With the exception of the beings themselves most everything was seen in crystal clarity, including Lucas. Lucas was vivid that Clyde believed he was still in his presence once he awoke. Then Lucas spoke. Clyde blinked and wiped his eyes several times but was unable to erase out reality. Lucas was real and with a comic smile looking down upon him, almost face to face.
“They sent me to bring you the rest of the way, Man! You’se having a tough time making it, aren’t you?” Lucas let fly an insane laugh and helped Clyde to his feet. Time for argument and questioning was over. Clyde assumed at this stage of the game, considering all that had transpired; it would be a moot point. He got up and followed the naked and now surprisingly agile Lucas. Following Lucas, surprisingly his only wish at the time was, that Lucas had worn some pants.

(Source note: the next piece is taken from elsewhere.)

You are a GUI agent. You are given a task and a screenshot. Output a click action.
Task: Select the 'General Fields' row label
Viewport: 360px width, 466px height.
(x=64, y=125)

A group of the beings, a welcoming party had assembled to greet the new arrivals. As he got closer to the group their features became clearer. They were tall. The adults were at least seven to eight feet tall. They were hairy, some sported shaggy shoulder length manes, others dreadlocks and others sill abundant afros. The need for clothing was obviously a hindrance for these forest dwelling creatures but unlike pasty pale Lucas they did have there own sort of modesty. An extensive hair growth did cloak and cover most of their bodies both the male and females. This gave them the appearance, a potpourri of what Hollywood taught us the Cave men, Neanderthals or even Bigfoot’s and Yetis might resemble.
As he came closer still something remarkable happened. The entirely new image of the creatures he had just been treated to begin to unravel with every step. Now he could only see more the essence of form than form itself.. These ethereal, free flowing and seamless beings advanced effortlessly towards him. Every point on their bodies pulsated with either electrical or light energy cumulating with their whole bodies being covered in a heavenly aura. They spoke to him without opening their mouths. Their words flowed directly into his mind.
“It’s just a stage prop that we learned to use. Speaking of which, let’s get you and Lucas out of your clothes and stage props and into something a little more comfortable.” He looked and pointed towards the last mud brick. “Our ride will be here soon.”